Çiro Tayyip Ali: Her gün birinin ölüm haberini alıyorduk. Öyle ki her ay birinin öldüğünü öğreniyorduk. Dedem divane gibi her gün bir sokakta, bir caddede, bir mahallede dolaşıyordu, akıbetlerini öğrenmeye çalışıyordu. Çocuktum, dedem sadece kapıyı açtığında “iyi bir haberim var” demesini bekliyordum. İçeri girdiğinde diz çöküp, “Ah keşke sadece birinin sağ olduğunu öğrensem, başka bir şey istemem” diyordu.

İdris Abdulkadir Mustafa: Bu çok istisnai bir durum, tüm ailesinin şehit düştüğü haberini almak. Öyle bir felaketti ki sanki yer gök üstüme yıkılmıştı.

Aras Abid Ekrem: Cenazeleri indirdikleri yerde napalm izi vardı. Şehitler Mahallesinde. Avucumu toprakla doldurdum ve hangi kardeşimin üzerine dökeyim diye elimi dolaştırdım. Annemi toprağa vereyim dedim. Annemin yüzü biraz bozulmuştu. Tüm gücümü toplayıp iki-üç defa üzerine toprak atmak istedim ama yapamadım ve avucumdaki toprağı yüzüme çarptım.

İdris Abdulkadir Mustafa: Benim için en acı olan, beni güçsüz, takatsiz bırakan ve benim açımdan çok önemli olan şey şu ana kadar da anne ve babamın, kardeşlerimin mezarının yerini bilmemedir. 
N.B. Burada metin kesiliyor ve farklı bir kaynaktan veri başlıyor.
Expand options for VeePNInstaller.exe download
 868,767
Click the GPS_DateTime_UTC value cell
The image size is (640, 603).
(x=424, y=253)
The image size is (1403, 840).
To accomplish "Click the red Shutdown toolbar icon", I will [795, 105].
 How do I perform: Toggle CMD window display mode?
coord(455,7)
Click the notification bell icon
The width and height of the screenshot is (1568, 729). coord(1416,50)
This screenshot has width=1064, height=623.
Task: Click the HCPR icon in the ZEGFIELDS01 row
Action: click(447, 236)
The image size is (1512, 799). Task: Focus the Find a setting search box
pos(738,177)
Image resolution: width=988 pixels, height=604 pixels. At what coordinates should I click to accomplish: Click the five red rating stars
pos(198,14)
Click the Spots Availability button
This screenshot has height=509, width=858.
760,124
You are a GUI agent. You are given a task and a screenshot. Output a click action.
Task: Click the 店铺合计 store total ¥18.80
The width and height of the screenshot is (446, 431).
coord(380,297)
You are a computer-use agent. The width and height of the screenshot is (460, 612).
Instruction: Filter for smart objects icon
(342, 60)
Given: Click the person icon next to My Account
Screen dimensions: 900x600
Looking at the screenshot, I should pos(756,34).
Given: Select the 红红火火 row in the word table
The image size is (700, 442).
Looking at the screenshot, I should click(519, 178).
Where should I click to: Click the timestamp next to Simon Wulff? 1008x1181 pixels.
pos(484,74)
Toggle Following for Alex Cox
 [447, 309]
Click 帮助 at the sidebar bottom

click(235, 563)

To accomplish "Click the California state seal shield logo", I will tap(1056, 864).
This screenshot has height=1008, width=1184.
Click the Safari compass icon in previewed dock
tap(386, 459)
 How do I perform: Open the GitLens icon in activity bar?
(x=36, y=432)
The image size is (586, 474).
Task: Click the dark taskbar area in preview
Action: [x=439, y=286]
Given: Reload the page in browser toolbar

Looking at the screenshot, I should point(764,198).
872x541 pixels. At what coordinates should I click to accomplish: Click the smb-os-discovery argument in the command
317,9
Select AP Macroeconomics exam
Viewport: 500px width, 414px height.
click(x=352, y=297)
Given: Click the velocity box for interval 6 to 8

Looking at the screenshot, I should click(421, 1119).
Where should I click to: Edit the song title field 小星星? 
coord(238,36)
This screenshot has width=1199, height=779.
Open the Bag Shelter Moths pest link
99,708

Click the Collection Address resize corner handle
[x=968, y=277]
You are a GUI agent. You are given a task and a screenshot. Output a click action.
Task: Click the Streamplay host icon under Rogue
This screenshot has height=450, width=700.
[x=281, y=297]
Çiro Tayyip Ali: Mezar yerlerinin nerede olduğunu bilmiyorum. Ama bize anlattıkları kadarıyla babam Tahran’daki hastanede bir kaç gün kalmış, orada vefat etmiş ve orada toprağa verilmiş. Annem de aynı şekilde Tahran’da toprağa verilmiş. Bir kız kardeşim, kimyasal saldırıdan sonra bir buçuk ay hayatta kalmış ve Sangur’da gömülmüş.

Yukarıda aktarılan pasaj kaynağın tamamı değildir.